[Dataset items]
------------------------------
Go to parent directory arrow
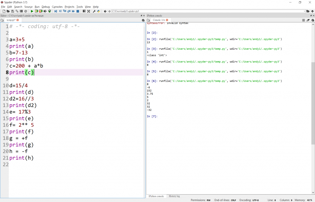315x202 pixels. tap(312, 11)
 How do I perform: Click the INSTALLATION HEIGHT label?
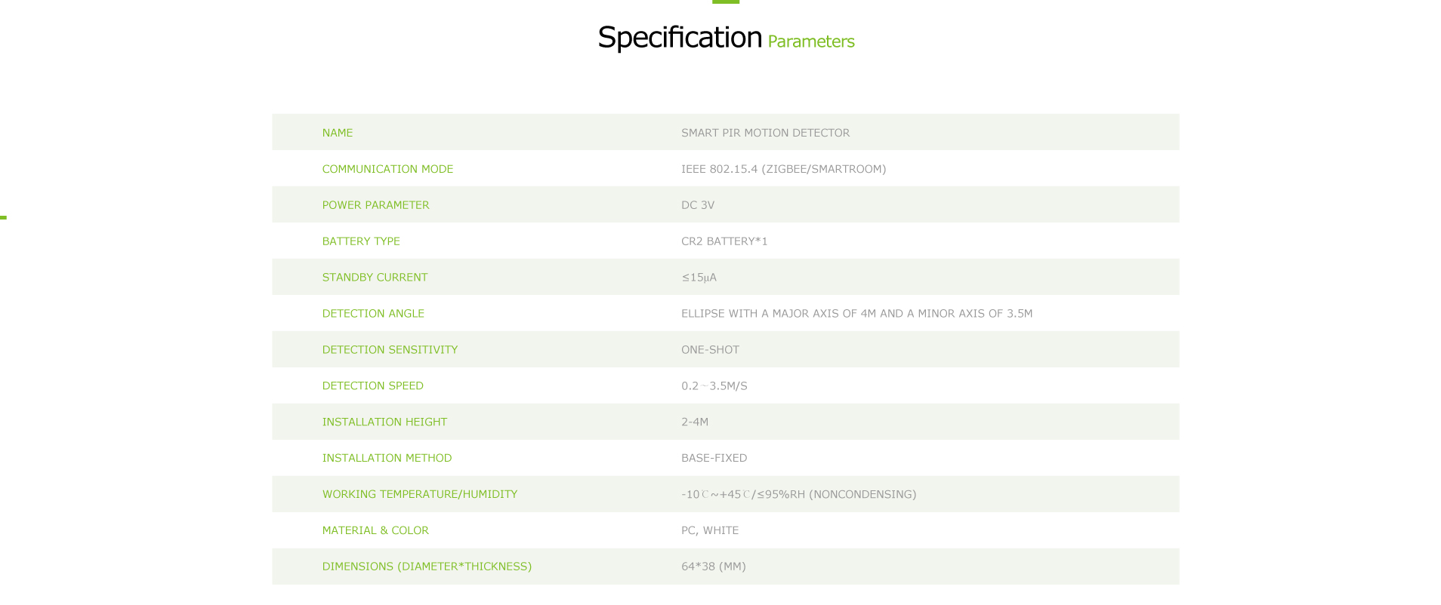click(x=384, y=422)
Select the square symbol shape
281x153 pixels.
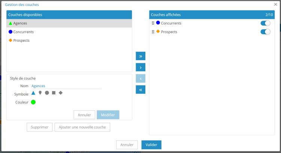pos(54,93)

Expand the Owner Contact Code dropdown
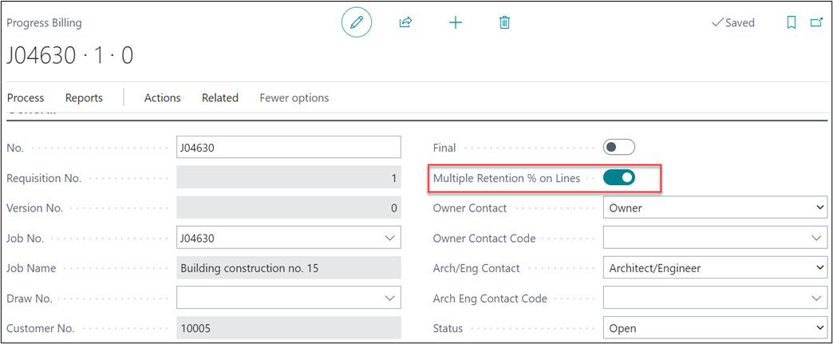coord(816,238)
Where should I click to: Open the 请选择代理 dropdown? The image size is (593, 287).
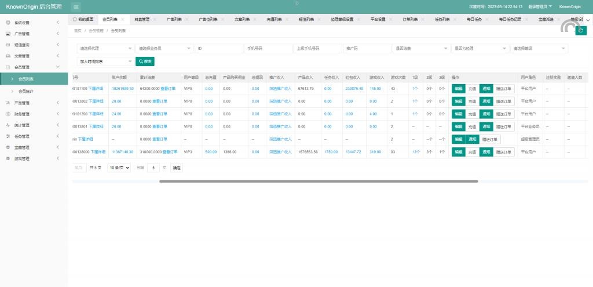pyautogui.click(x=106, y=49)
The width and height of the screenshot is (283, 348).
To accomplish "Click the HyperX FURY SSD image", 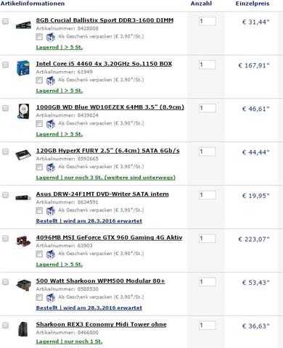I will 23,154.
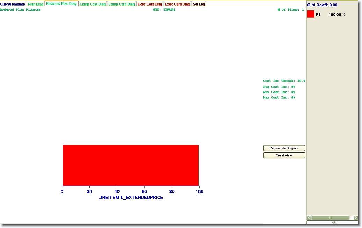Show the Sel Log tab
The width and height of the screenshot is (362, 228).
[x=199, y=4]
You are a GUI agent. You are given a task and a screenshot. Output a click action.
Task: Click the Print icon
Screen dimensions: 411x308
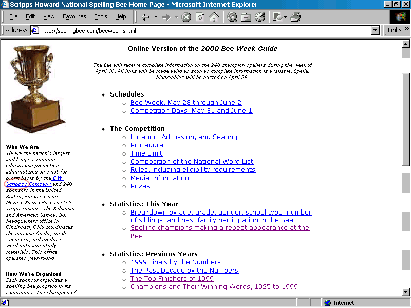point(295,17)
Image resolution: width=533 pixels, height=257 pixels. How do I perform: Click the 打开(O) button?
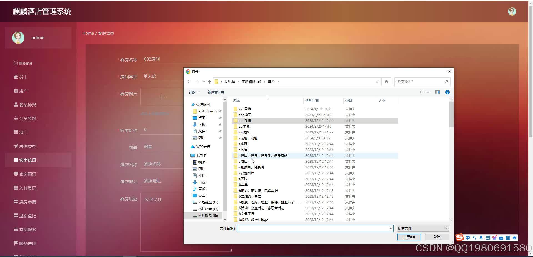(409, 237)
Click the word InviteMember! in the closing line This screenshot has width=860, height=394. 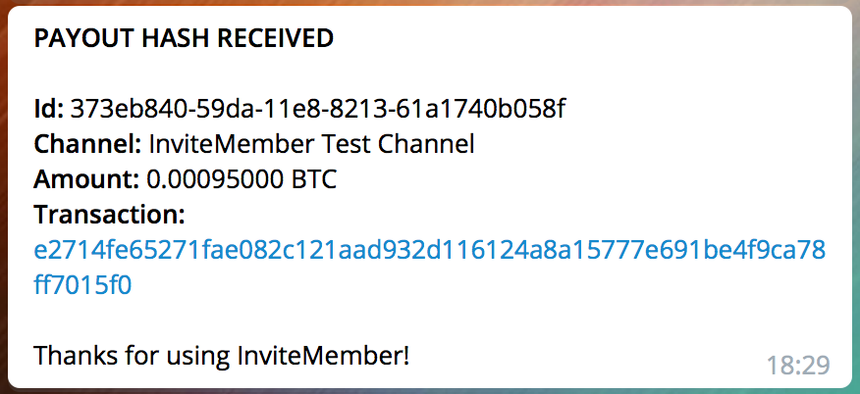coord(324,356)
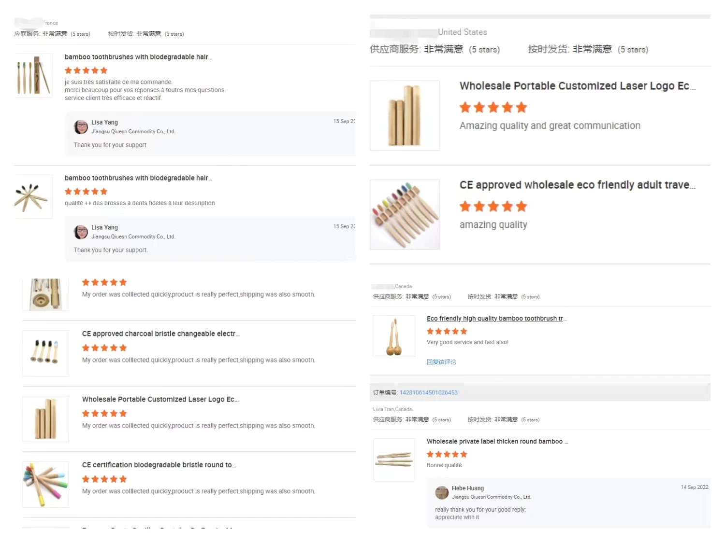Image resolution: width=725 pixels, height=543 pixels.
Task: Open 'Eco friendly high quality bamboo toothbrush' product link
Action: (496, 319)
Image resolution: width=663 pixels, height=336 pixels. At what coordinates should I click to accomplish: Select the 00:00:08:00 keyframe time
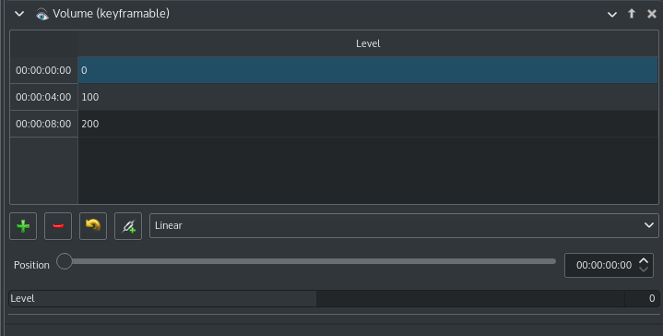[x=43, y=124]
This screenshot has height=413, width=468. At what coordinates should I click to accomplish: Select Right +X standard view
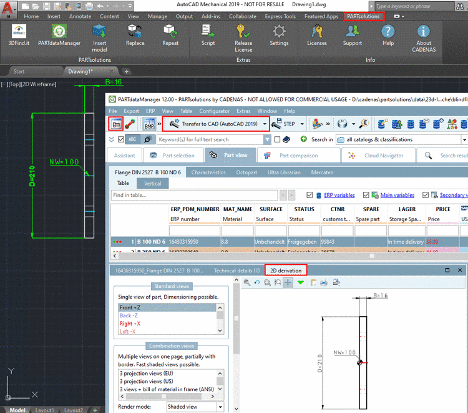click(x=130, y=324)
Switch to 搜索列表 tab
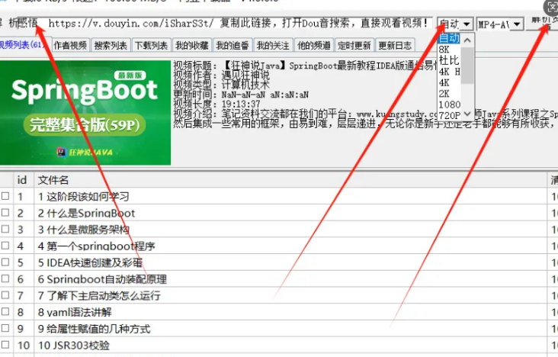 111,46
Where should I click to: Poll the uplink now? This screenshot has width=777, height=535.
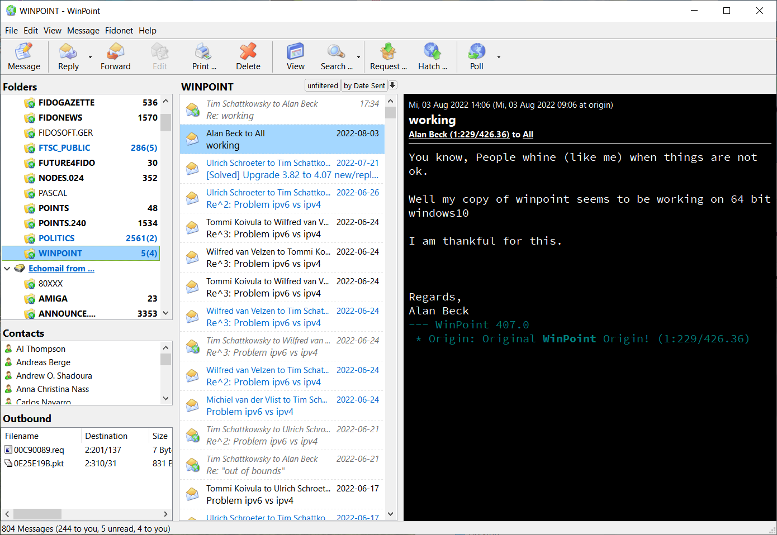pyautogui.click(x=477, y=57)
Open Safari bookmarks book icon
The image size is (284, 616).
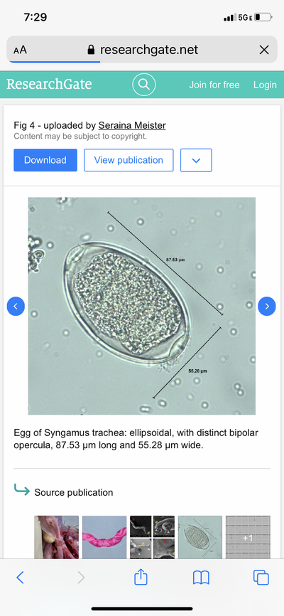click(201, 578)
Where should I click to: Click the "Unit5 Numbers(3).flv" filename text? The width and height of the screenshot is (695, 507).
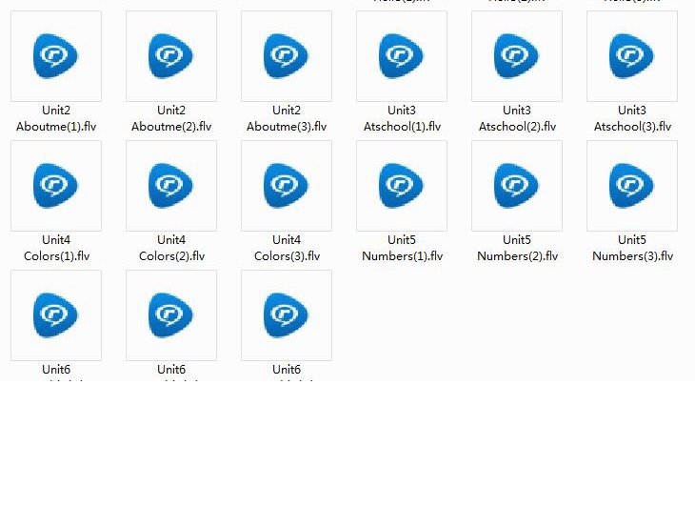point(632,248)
------------------------------
REQUEST —
Can you find every line in the items that contains the word "size" and copy each of those lines in full?

SOLUTION FOR THIS EXERCISE —
Where should I click to: Open the 请选择代理 dropdown? The image size is (593, 287).
The image size is (284, 616).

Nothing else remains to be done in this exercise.